Bureaus in towns like Tupelo, Greenville, Jackson (Tennessee), and Blytheville were like baseball's farm clubs where young reporters could get a tryout, a big coverage area, regular bylines on a customized page or two in the paper, and a lot of early deadlines in return for very little money. Some excellent reporters, including columnist Rheta Grimsley Johnson, came out of the bureaus and went on to establish national reputations. More recently, the CA has invested heavily in suburban bureaus, getting reporters out of its building at 495 Union Avenue.
I bring this up not by way of nostalgia but as one more indication that the daily newspaper as a Memphis institution is, if not on the way out, a pale imitation of what it once was. The CA had bureaus in Arkansas, Mississippi, and West Tennessee because it also had readers in those areas. The geography of Greater Memphis, once a source of strength, became a liability because of printing, distribution, and staffing costs.

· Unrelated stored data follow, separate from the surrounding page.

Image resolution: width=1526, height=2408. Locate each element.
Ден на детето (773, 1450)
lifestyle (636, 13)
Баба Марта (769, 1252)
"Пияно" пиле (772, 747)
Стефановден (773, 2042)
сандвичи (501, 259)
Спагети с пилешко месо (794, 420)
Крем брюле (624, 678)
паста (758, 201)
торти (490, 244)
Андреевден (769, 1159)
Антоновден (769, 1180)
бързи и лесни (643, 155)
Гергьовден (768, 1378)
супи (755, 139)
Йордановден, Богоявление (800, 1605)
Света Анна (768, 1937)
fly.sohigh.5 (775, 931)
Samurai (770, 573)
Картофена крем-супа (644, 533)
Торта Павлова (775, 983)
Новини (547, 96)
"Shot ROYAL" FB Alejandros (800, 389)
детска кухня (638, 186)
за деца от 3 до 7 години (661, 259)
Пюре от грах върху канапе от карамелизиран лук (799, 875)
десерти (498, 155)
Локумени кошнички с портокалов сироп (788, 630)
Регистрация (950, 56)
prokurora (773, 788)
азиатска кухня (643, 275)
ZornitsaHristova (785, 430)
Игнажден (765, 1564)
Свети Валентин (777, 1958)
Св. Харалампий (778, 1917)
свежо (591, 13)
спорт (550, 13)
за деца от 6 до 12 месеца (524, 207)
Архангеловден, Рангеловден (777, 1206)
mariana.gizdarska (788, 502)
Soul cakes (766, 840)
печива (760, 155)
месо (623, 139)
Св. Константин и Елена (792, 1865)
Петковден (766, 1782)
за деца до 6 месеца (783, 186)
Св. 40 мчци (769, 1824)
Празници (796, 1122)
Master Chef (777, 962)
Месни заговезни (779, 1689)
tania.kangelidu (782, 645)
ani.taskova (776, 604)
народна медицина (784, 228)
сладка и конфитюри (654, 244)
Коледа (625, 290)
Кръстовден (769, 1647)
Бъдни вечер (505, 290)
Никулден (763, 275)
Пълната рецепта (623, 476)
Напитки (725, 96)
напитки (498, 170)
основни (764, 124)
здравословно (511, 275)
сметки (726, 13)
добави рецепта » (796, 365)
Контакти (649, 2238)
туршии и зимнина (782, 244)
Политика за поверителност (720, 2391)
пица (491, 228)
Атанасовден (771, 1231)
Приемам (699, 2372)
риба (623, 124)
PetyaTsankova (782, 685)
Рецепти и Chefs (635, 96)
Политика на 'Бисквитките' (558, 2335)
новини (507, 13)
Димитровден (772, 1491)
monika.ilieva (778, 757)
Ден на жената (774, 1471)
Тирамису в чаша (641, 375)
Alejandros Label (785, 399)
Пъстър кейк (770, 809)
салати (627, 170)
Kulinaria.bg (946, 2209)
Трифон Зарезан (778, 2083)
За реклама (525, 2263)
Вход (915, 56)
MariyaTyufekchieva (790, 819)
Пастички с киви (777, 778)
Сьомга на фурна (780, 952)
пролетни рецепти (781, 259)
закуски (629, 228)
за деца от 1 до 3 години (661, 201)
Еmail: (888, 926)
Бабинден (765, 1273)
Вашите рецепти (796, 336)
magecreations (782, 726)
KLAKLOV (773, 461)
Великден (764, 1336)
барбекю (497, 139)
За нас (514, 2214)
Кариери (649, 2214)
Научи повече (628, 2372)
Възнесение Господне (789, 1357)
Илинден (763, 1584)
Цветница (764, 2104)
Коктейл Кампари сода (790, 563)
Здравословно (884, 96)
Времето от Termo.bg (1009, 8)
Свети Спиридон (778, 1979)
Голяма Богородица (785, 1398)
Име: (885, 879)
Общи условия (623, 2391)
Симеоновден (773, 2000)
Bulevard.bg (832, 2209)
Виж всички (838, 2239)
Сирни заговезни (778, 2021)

According to Audit Bureau of Circulation reports on March 31, 2008, the CA 's Sunday paid circulation was 190,828, while other days averaged 149,898. Shelby County accounted for 135,761 Sunday papers and 119,888 dailies. Internal documents obtained by Memphis magazine show that in November the Shelby County circulation numbers had fallen to 123,687 Sunday and 99,958 daily.
So the CA , like other dailies, laid off employees, raised subscription prices, and relied more on freelance writers and freebies to fill its pages. Just how bad are the financials? We don't know. The CA is owned by the E.W. Scripps Company, a chain that does not break out the accounting for individual properties. Editor Chris Peck declined to comment about layoffs and bureaus. But bad is a relative term: the Scripps newspaper division, and presumably the CA , which is one of its largest properties, makes money.
According to public filings, Scripps newspapers earned $58 million in profits on $431 million of operating revenue in the first nine months of 2008. Not great, but hardly a General Motors-style loss either. Daily newspapers make money so publishers keep printing them. Online ads brought in $28.7 million, only 7 percent of this year's revenue at Scripps. That could improve as sales people force advertisers to buy both the print paper and the jazzed-up online version. But the print-Internet debate obscures another issue.
It makes no sense for a daily paper in Memphis to be owned by a company in Cincinnati that closed its hometown paper last year. There are no Memphians among the major stockholders. The big brainstorm of 2008 — splitting the newspaper division from the broadcast division in July — has been a flop. In four months, the post-split stock price has fallen steadily from $11 to $3.75, defeating the stated objective to "provide the company with a cushion against trading of the shares below $5 a share."
A newspaper cannot serve both readers and corporate masters and shareholders who demand dividends and rising share prices. So what's next?
"I can see a day within five or ten years where dailies become once a week — a weekend print wrap-up of news you followed on the Internet already," says Susan Adler Thorp, a Memphis print journalist for 30 years who now does media relations. "In some form the CA will survive. Memphians have always had a love-hate relationship with their newspaper, and that in itself will help."
David Arant, chairman of the journalism department at the University of Memphis, thinks print subscribers may have to pay more but "as long as there is a market they will keep cranking out papers and providing home delivery."
Arant's big concern is that there won't be enough revenue from whatever sources to pay for the reporting a democracy needs.
"I don't want to have to rely on citizen journalists who have a point of view," he says. We're still looking to the future, trying to grow new journalists, but you've got to have some jobs out there."